## Work to complete
Every line from the one with "You are a computer-use agent. The width" to the one with "This screenshot has height=896, width=1370.", including those two, is to be copied exactly; all other lines of the entries below are left out.

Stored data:
---

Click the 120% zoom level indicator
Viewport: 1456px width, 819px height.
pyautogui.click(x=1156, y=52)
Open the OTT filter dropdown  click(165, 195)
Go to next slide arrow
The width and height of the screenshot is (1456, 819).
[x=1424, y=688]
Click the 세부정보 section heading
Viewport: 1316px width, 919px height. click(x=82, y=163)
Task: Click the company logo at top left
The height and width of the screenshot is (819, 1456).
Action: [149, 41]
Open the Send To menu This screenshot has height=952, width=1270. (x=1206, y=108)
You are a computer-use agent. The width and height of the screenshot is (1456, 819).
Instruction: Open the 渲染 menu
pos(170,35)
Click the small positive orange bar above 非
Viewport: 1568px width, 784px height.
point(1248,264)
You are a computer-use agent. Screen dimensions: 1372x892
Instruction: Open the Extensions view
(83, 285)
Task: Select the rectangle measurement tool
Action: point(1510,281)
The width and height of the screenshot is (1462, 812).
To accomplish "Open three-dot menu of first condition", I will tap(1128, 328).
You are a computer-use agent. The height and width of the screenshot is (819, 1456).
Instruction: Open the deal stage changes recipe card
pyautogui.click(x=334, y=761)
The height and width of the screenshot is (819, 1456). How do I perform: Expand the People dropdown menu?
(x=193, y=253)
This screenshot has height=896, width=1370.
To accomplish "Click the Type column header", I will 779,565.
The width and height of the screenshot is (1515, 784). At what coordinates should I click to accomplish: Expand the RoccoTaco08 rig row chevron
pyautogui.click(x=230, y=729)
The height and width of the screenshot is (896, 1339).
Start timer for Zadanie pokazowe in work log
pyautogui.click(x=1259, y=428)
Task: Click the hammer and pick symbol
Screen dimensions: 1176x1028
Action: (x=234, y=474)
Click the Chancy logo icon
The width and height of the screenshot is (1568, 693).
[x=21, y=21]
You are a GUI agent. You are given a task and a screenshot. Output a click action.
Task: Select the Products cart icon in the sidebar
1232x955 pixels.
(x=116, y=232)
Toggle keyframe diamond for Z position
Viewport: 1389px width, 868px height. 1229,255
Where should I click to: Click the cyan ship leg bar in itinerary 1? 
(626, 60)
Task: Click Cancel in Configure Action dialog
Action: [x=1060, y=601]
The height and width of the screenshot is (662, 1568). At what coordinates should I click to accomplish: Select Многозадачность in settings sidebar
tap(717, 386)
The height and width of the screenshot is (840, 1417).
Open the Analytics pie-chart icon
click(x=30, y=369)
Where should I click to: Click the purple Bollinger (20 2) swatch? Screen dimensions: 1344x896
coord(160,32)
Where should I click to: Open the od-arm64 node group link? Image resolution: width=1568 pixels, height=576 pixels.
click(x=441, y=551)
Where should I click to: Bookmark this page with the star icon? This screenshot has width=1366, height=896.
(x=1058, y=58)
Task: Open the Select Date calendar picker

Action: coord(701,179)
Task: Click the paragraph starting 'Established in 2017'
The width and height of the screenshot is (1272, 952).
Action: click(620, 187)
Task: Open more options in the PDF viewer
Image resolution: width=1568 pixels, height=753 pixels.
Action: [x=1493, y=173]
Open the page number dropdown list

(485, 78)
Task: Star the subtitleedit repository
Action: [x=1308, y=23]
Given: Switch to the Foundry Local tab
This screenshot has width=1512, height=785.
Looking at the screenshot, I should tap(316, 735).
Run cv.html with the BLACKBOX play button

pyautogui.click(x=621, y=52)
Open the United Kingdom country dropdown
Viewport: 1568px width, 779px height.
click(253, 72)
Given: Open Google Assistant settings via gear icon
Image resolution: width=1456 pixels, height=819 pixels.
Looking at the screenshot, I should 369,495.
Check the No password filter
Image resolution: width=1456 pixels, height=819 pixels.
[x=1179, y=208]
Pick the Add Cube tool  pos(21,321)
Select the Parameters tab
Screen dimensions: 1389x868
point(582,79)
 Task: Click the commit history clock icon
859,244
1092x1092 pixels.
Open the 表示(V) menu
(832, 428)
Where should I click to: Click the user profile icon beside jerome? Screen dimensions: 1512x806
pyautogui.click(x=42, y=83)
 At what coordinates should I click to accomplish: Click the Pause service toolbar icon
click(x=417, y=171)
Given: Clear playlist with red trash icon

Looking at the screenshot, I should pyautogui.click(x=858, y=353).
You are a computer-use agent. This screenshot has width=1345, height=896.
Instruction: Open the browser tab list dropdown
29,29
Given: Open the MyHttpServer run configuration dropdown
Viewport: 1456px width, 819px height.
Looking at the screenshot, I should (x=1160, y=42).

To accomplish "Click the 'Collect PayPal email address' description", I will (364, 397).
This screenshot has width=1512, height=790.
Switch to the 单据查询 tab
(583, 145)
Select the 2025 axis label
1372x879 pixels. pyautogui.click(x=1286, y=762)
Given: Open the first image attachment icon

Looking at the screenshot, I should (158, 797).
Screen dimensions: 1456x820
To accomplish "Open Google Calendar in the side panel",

---

## Answer to the problem
You are a computer-use agent. The width and height of the screenshot is (1456, 819).
Instruction: Open the 渲染 menu
pos(170,35)
Click the small positive orange bar above 非
Viewport: 1568px width, 784px height.
point(1248,264)
You are a computer-use agent. Screen dimensions: 1372x892
Instruction: Open the Extensions view
(83, 285)
Task: Select the rectangle measurement tool
Action: point(1510,281)
The width and height of the screenshot is (1462, 812).
To accomplish "Open three-dot menu of first condition", I will tap(1128, 328).
You are a computer-use agent. The height and width of the screenshot is (819, 1456).
Instruction: Open the deal stage changes recipe card
pyautogui.click(x=334, y=761)
The height and width of the screenshot is (819, 1456). How do I perform: Expand the People dropdown menu?
(x=193, y=253)
This screenshot has height=896, width=1370.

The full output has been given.